Source data

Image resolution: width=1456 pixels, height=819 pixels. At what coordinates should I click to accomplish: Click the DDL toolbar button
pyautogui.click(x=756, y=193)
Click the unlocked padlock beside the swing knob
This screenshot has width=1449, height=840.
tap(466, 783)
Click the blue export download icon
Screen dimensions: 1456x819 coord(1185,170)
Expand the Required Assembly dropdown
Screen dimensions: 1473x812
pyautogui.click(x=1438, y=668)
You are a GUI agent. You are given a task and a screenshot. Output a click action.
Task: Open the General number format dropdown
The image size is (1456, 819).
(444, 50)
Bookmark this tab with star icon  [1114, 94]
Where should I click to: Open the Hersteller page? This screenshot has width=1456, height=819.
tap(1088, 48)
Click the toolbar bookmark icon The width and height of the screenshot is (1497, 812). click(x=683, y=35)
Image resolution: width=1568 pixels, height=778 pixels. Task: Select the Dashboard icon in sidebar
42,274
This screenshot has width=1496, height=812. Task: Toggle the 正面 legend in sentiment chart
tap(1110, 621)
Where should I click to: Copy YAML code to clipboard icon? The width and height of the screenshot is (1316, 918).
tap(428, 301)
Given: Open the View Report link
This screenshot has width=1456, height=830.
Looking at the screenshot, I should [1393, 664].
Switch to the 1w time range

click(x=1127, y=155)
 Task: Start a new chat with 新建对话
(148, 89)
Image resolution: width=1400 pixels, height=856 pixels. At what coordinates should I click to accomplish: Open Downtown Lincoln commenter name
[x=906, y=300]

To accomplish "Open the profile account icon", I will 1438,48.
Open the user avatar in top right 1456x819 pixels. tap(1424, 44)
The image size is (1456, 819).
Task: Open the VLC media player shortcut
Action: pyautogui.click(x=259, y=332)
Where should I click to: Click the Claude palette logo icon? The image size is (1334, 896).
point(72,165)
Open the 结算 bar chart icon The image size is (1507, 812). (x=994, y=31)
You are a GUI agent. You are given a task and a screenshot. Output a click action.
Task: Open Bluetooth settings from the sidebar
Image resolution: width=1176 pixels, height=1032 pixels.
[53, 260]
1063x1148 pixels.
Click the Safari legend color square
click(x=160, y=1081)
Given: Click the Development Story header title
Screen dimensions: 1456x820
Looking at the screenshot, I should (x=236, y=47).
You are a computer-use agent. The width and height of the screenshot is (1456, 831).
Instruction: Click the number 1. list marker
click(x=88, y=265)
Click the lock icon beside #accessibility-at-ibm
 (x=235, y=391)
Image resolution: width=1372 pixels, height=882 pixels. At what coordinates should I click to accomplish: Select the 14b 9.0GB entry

Your assignment
Please quote the records above exactly, without skipping a line.

Written reply
Image resolution: width=1456 pixels, height=819 pixels. At what coordinates should I click to accomplish: Click the DDL toolbar button
pyautogui.click(x=756, y=193)
Click the unlocked padlock beside the swing knob
This screenshot has width=1449, height=840.
tap(466, 783)
Click the blue export download icon
Screen dimensions: 1456x819 coord(1185,170)
Expand the Required Assembly dropdown
Screen dimensions: 1473x812
pyautogui.click(x=1438, y=668)
You are a GUI agent. You are given a task and a screenshot. Output a click action.
Task: Open the General number format dropdown
The image size is (1456, 819).
(444, 50)
Bookmark this tab with star icon  [1114, 94]
Where should I click to: Open the Hersteller page? This screenshot has width=1456, height=819.
tap(1088, 48)
Click the toolbar bookmark icon The width and height of the screenshot is (1497, 812). click(x=683, y=35)
Image resolution: width=1568 pixels, height=778 pixels. Task: Select the Dashboard icon in sidebar
42,274
This screenshot has width=1496, height=812. Task: Toggle the 正面 legend in sentiment chart
tap(1110, 621)
Where should I click to: Copy YAML code to clipboard icon? The width and height of the screenshot is (1316, 918).
tap(428, 301)
Given: Open the View Report link
This screenshot has width=1456, height=830.
Looking at the screenshot, I should [1393, 664].
Switch to the 1w time range

click(x=1127, y=155)
 Task: Start a new chat with 新建对话
(148, 89)
Image resolution: width=1400 pixels, height=856 pixels. At what coordinates should I click to accomplish: Open Downtown Lincoln commenter name
[x=906, y=300]

To accomplish "Open the profile account icon", I will 1438,48.
Open the user avatar in top right 1456x819 pixels. tap(1424, 44)
The image size is (1456, 819).
Task: Open the VLC media player shortcut
Action: pyautogui.click(x=259, y=332)
Where should I click to: Click the Claude palette logo icon? The image size is (1334, 896).
point(72,165)
Open the 结算 bar chart icon The image size is (1507, 812). (x=994, y=31)
You are a GUI agent. You are given a task and a screenshot. Output a click action.
Task: Open Bluetooth settings from the sidebar
Image resolution: width=1176 pixels, height=1032 pixels.
[53, 260]
1063x1148 pixels.
Click the Safari legend color square
click(x=160, y=1081)
Given: Click the Development Story header title
Screen dimensions: 1456x820
Looking at the screenshot, I should (x=236, y=47).
You are a computer-use agent. The width and height of the screenshot is (1456, 831).
Instruction: Click the number 1. list marker
click(x=88, y=265)
Click the lock icon beside #accessibility-at-ibm
 (x=235, y=391)
Image resolution: width=1372 pixels, height=882 pixels. At what coordinates should I click to accomplish: Select the 14b 9.0GB entry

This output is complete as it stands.